* WORK REQUEST
Look through the data below. Collect every line where the word "teslim" occurs.

* ENTRIES SUPPLIED
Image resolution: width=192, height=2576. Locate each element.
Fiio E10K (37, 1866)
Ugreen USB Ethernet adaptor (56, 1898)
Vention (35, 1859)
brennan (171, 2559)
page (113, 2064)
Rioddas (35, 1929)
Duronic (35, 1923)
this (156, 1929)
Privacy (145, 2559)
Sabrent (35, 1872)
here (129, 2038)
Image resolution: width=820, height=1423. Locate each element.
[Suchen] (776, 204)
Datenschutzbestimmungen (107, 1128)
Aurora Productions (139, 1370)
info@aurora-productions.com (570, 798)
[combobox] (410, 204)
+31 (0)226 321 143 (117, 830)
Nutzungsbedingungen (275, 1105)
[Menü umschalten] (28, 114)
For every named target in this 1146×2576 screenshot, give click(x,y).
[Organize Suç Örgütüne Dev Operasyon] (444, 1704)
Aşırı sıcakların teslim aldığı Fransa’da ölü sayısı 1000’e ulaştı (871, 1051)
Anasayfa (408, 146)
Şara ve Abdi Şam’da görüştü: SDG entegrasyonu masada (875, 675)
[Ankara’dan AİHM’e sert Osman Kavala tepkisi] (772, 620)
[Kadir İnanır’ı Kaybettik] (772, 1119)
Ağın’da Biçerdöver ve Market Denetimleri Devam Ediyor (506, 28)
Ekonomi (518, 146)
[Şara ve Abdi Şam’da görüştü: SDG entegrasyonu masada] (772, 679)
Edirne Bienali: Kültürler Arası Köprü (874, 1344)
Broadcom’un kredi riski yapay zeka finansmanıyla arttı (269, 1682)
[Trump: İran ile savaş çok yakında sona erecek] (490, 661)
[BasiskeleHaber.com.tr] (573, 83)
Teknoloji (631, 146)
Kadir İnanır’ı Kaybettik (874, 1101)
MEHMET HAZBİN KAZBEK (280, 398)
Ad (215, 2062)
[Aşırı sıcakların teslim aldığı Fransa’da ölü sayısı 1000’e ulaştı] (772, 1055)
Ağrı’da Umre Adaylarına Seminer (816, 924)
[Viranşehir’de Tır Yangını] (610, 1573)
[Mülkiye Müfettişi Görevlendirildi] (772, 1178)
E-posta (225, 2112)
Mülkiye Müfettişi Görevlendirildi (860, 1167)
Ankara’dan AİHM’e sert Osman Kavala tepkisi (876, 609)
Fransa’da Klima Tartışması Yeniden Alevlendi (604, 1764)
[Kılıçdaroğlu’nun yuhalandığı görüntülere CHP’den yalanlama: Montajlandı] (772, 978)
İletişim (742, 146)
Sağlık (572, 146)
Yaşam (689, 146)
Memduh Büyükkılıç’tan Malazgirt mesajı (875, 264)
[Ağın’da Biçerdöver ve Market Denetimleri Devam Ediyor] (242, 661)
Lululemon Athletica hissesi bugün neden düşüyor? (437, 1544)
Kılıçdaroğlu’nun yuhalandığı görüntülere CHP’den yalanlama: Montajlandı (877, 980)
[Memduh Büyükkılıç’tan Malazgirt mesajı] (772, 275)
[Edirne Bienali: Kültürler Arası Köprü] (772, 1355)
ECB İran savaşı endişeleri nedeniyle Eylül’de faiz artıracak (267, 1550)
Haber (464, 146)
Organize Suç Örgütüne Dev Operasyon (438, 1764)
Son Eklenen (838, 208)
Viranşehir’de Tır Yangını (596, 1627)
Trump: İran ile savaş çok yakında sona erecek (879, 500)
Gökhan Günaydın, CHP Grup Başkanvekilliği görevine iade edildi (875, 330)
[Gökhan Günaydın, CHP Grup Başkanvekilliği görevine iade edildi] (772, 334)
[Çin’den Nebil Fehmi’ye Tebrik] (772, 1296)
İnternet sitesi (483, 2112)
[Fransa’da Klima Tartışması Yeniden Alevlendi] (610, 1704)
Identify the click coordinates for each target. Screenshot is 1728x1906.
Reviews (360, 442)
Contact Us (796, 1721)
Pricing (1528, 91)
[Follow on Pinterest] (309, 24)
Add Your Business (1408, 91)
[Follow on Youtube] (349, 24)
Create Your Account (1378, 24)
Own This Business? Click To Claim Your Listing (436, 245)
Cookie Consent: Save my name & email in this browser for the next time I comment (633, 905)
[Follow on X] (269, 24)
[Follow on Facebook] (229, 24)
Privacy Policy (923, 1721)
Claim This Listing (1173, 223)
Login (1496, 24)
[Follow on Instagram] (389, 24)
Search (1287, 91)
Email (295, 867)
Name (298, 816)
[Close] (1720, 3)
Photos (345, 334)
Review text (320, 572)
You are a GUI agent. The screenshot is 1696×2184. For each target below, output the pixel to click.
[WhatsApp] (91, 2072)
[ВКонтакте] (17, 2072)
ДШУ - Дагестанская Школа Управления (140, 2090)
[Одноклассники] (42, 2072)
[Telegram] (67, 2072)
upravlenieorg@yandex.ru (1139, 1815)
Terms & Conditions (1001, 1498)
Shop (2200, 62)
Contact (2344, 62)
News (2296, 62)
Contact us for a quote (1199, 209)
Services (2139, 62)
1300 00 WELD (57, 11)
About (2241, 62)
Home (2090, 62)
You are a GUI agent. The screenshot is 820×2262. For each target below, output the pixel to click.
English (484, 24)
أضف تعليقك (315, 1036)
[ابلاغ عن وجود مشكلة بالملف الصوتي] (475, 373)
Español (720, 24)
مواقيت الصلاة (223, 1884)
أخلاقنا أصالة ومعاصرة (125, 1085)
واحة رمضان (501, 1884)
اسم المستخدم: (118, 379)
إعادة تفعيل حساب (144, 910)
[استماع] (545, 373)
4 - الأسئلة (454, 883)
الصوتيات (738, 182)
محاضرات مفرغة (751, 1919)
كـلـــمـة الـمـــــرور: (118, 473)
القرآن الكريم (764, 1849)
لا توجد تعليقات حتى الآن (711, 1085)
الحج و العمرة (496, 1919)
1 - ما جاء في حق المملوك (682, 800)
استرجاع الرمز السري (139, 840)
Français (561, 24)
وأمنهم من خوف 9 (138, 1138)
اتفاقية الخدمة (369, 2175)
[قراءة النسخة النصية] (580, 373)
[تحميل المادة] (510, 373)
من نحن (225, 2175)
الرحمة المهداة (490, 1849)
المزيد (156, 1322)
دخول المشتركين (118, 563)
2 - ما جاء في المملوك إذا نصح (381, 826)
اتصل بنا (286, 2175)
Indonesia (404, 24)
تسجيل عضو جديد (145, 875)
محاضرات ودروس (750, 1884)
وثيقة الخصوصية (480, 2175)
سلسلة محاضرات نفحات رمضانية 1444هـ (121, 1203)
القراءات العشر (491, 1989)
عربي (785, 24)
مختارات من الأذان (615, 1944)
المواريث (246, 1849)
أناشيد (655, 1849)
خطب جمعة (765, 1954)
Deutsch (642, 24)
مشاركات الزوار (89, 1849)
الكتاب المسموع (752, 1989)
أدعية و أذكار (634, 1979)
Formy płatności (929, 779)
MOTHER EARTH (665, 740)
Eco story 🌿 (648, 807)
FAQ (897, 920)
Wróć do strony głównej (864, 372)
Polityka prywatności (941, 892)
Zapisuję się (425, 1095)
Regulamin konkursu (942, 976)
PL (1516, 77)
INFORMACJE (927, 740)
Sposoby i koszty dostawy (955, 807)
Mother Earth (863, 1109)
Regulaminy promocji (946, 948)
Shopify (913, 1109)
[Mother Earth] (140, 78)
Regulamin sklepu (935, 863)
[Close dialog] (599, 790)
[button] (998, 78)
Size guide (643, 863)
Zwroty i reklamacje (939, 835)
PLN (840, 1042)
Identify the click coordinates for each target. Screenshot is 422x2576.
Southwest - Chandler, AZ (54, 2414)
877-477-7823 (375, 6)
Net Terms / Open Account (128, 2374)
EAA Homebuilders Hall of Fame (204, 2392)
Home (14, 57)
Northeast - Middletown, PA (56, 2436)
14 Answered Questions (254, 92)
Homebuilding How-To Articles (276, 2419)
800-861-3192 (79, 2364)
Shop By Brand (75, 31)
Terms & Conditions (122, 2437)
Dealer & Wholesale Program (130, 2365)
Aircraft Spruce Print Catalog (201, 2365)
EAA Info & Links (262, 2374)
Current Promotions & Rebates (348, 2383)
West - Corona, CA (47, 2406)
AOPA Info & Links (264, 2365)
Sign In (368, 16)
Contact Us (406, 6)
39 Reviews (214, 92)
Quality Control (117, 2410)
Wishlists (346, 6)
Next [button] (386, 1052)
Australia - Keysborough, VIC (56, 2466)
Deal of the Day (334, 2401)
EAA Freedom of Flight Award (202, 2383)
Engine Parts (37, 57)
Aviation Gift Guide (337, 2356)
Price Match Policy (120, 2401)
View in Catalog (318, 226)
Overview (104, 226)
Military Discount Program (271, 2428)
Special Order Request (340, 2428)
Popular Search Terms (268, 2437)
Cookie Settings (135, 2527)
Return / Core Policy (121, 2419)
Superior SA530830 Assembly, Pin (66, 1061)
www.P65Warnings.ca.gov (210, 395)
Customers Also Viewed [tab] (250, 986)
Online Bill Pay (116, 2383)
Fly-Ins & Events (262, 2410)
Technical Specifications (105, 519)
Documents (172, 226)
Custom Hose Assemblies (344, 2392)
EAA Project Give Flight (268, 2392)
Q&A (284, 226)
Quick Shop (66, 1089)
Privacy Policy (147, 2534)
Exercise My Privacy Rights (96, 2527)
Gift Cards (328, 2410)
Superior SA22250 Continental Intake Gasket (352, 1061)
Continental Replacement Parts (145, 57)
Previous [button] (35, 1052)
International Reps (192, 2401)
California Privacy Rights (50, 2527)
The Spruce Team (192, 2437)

* TASK RESPONSE
Aşırı sıcakların teslim aldığı Fransa’da ölü sayısı 1000’e ulaştı (871, 1051)
[Aşırı sıcakların teslim aldığı Fransa’da ölü sayısı 1000’e ulaştı] (772, 1055)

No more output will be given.